Drzwi są otwarte
Budynek dla misji polskiej w NATO został już zakupiony. W Brukseli czekają na nowych członków z Europy Środkowej. Rosja nie jest wstanie tego zablokować, ale kandydaci do sojuszu mogą sobie zaszkodzić sami.
Drzwi są otwarte
Jan Skórzyński
Można to usłyszeć zarówno w Brukseli, jak i w Bonn -- w Kwaterze Głównej sojuszu atlantyckiego i w niemieckim Ministerstwie Obrony. NATO podjęło decyzję i wprowadzi ją w życie -- powiedział w ubiegłym tygodniu grupie polskich dziennikarzy wysoki rangą dyplomata sojuszu. -- Niezależnie od wyników rozmów z Rosją na temat Karty współpracy. Formalnego zaproszenia pierwszych kandydatów dokona przyszłoroczny szczyt NATO -- w czerwcu lub w lipcu 1997. Dwa lata później, akurat na 50-lecie Traktatu Północnoatlantyckiego, organizacja zamierza przyjąć nowych członków ze środkowej części kontynentu.

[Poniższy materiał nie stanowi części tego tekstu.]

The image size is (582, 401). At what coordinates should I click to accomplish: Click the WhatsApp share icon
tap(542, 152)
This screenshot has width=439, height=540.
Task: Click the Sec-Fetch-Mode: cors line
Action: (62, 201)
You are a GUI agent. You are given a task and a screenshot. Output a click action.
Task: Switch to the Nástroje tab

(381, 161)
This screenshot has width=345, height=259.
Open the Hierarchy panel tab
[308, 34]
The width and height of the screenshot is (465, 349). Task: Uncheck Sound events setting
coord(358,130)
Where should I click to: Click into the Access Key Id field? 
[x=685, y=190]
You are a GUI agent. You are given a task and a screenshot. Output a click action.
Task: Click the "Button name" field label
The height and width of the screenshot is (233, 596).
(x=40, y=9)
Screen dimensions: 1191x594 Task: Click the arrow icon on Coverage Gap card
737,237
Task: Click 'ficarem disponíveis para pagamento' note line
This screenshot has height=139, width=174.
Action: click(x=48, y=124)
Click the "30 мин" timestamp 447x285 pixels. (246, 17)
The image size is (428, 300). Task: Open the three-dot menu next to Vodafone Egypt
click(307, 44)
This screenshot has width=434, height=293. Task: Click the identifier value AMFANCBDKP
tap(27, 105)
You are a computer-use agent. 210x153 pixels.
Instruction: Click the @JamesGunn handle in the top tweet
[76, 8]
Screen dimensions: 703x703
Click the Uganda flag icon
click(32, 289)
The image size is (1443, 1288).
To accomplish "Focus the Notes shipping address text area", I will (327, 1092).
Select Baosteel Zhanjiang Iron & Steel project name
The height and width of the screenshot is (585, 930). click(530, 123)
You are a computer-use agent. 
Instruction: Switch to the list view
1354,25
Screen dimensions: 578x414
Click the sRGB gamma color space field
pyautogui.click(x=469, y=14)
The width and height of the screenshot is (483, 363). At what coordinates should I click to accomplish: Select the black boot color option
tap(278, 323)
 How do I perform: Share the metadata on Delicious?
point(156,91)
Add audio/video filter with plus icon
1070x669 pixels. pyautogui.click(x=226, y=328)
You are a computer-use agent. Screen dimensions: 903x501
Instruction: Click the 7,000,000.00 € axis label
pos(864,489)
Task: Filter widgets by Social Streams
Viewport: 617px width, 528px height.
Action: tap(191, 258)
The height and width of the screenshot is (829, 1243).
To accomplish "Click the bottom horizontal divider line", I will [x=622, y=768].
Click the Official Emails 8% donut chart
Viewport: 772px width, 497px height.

Kto to będzie? Nie wszyscy brukselscy dyplomaci odpowiadają wprost na to pytanie. Przedstawiciel jednego z filarów NATO przekonuje nawet, że dotąd w gronie "16" wiążących rozmów na ten temat nie było. Mają się one zacząć dopiero w styczniu. -- Z chwilą gdy wymieni się nazwę, sojusz podejmuje zobowiązanie -- wyjaśnia. -- ANATO dotrzymuje swoich zobowiązań.
W pierwszej fazie przyjęte zostaną Polska, Czechy i Węgry -- można jednak usłyszeć...
Archiwum Rzeczpospolitej to wygodna wyszukiwarka archiwalnych tekstów opublikowanych na łamach dziennika od 1993 roku. Unikalne źródło wiedzy o Polsce i świecie, wzbogacone o perspektywę ekonomiczną i prawną.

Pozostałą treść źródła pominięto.